___ Exercise input ___

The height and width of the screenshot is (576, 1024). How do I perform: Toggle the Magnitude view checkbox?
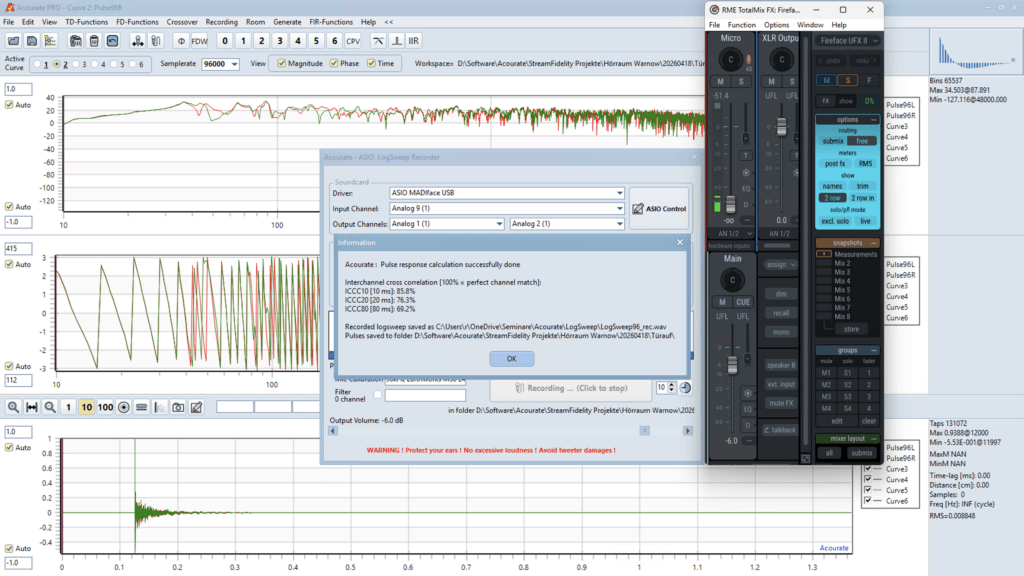[283, 64]
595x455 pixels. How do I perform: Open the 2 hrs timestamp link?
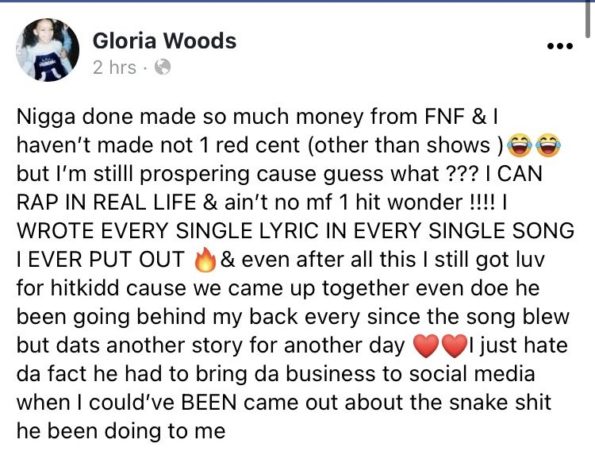pos(114,68)
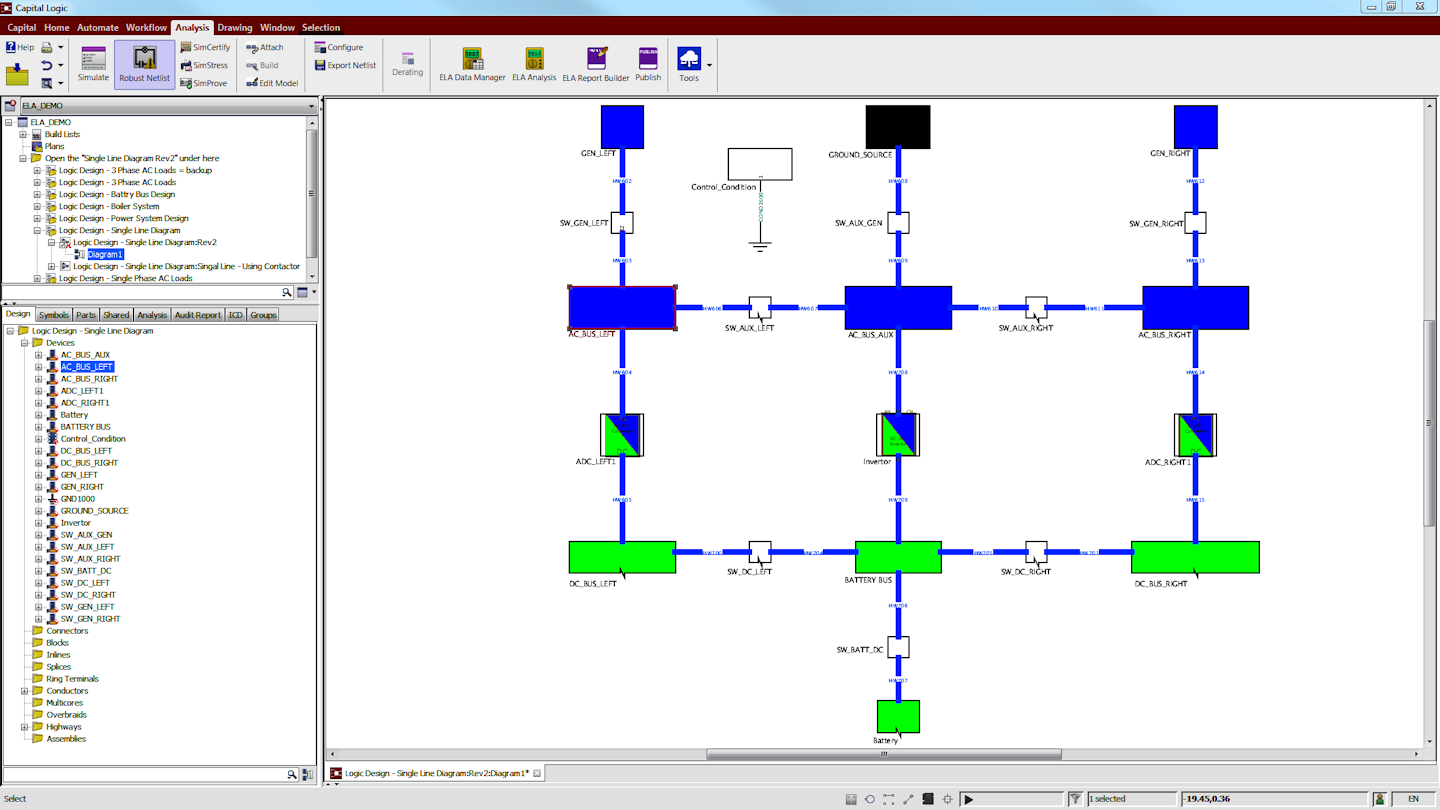Viewport: 1440px width, 810px height.
Task: Toggle the crosshair snap icon in status bar
Action: pos(946,798)
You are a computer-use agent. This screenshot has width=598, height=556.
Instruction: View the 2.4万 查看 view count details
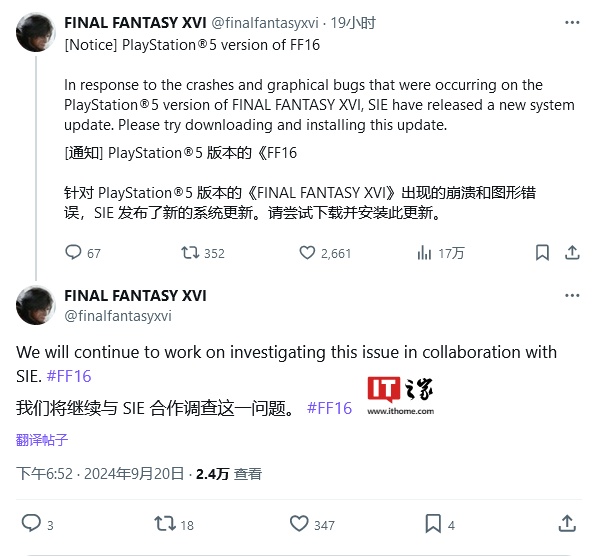coord(229,474)
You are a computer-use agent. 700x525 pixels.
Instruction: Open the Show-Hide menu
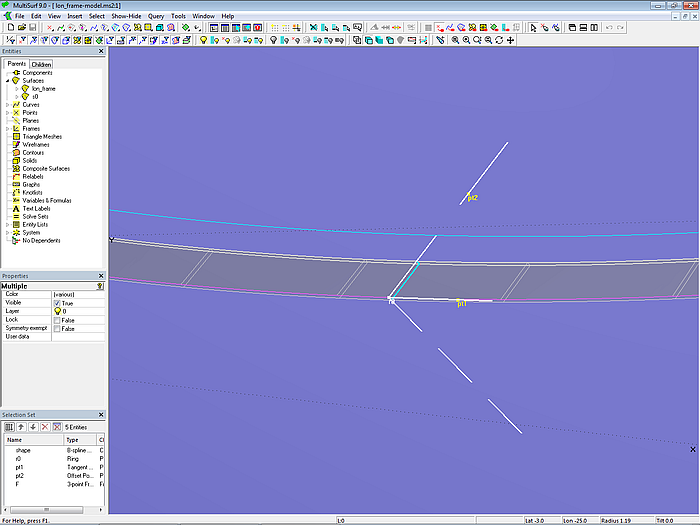coord(126,16)
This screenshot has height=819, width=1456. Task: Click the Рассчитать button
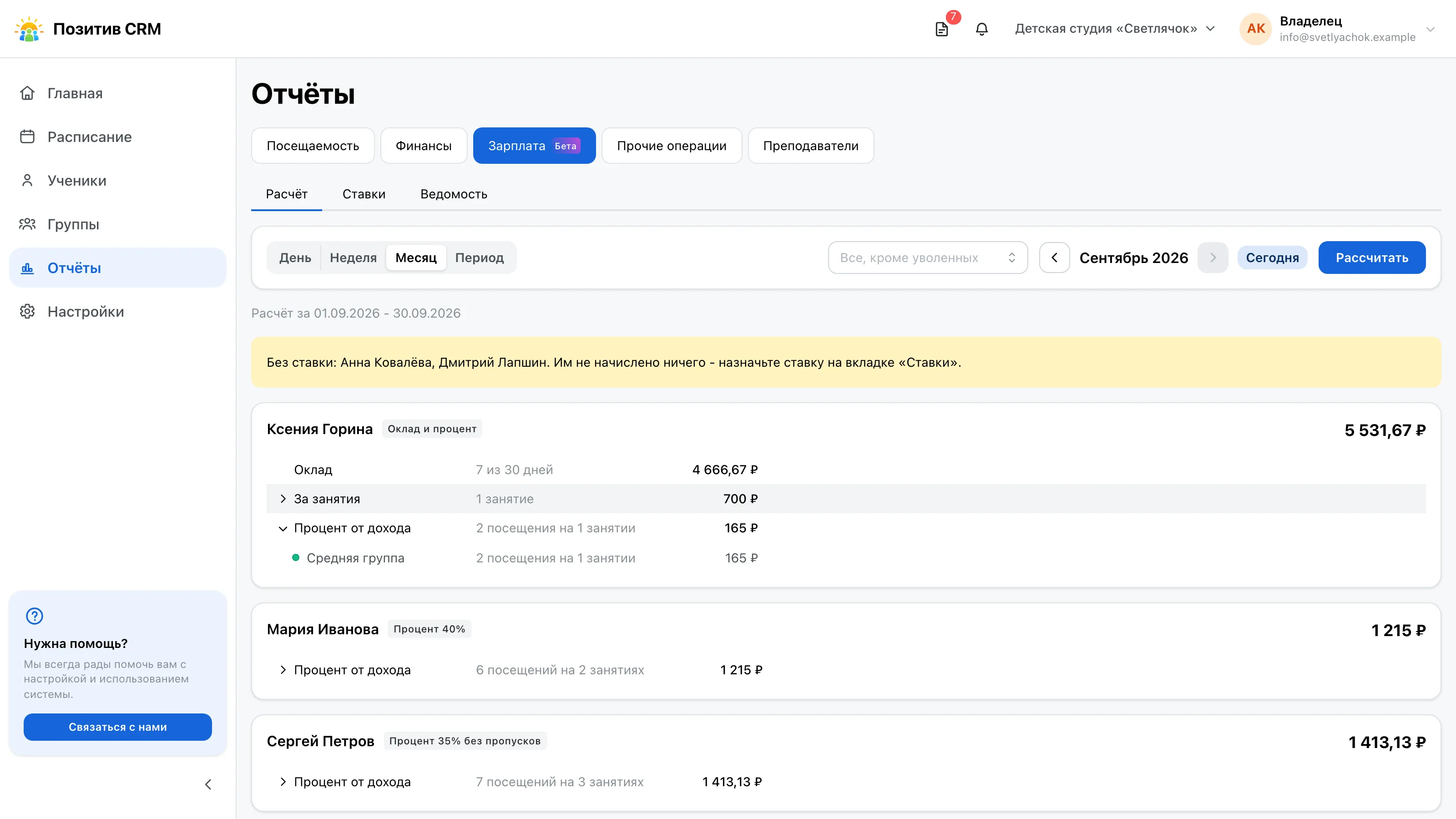click(1372, 258)
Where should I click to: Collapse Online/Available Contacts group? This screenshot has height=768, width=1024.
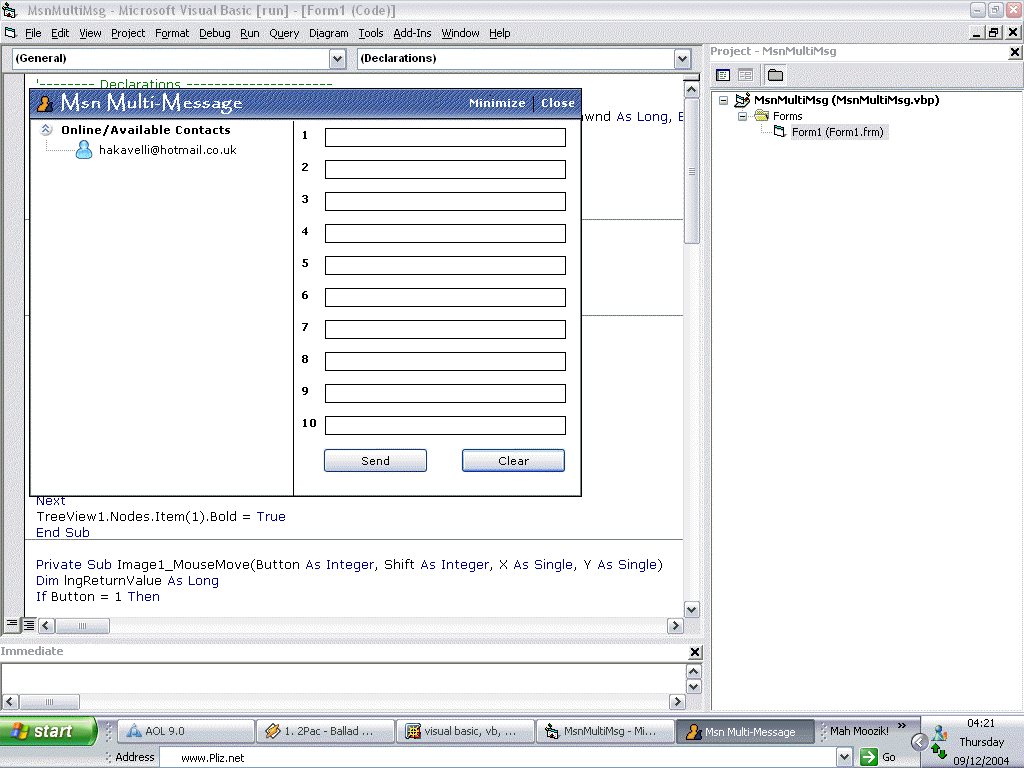point(46,130)
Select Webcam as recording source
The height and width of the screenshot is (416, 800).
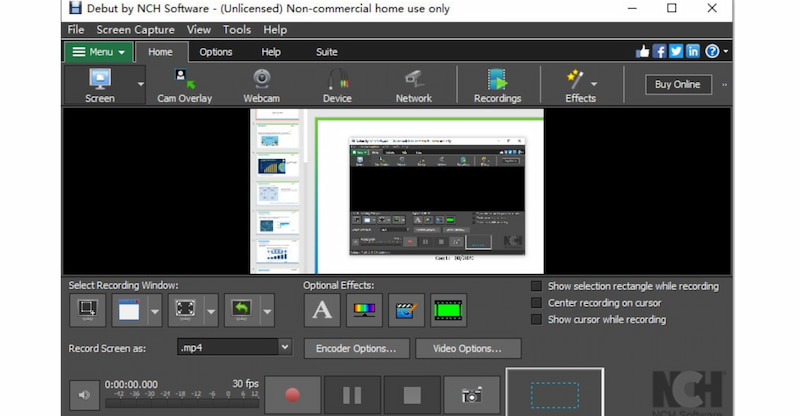click(262, 85)
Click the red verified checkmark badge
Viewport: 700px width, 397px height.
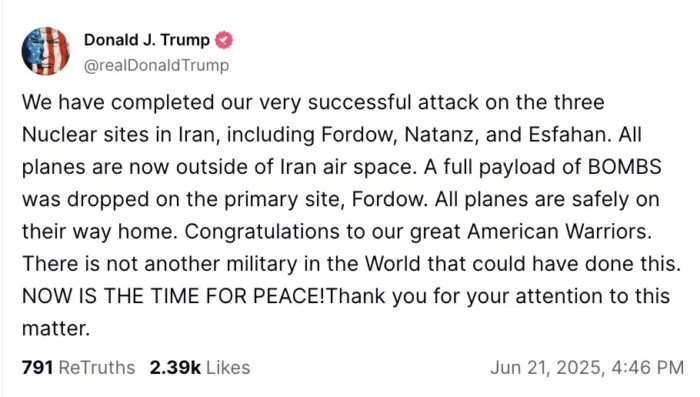[x=224, y=40]

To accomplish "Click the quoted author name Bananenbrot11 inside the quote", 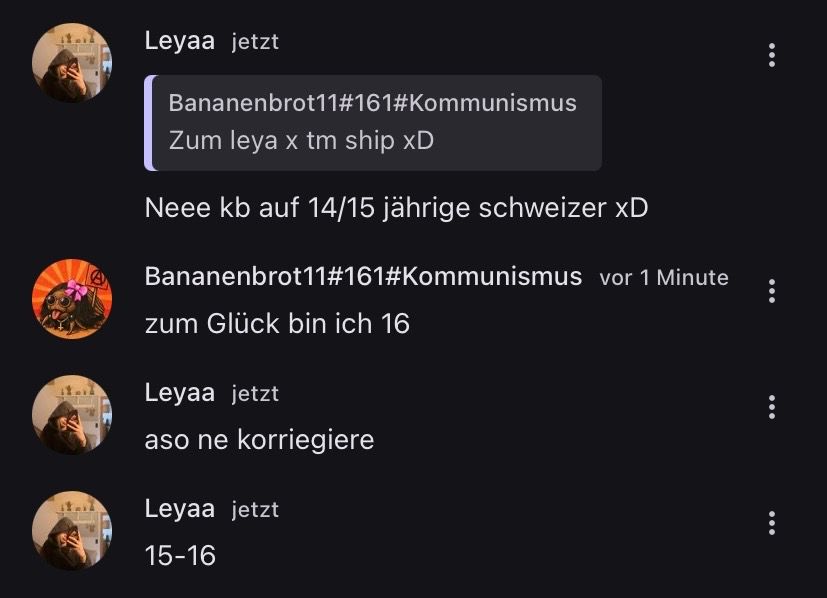I will click(x=372, y=104).
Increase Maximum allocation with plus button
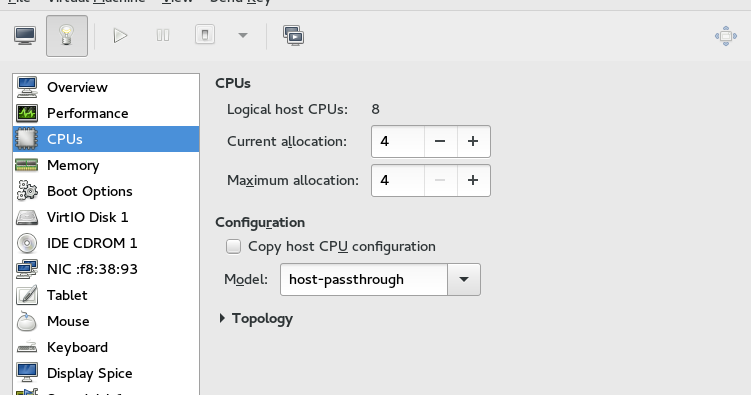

___

Given request: Copy out the items above word for word, everything from the line containing "595x455 pixels. How" down to the line containing "Action: pos(946,798)", both ends included. Omit the pictures.

Answer to this task:
595x455 pixels. How do I perform: Open the 2 hrs timestamp link?
pos(114,68)
Viewport: 1440px width, 810px height.
Task: Toggle the crosshair snap icon in status bar
Action: pos(946,798)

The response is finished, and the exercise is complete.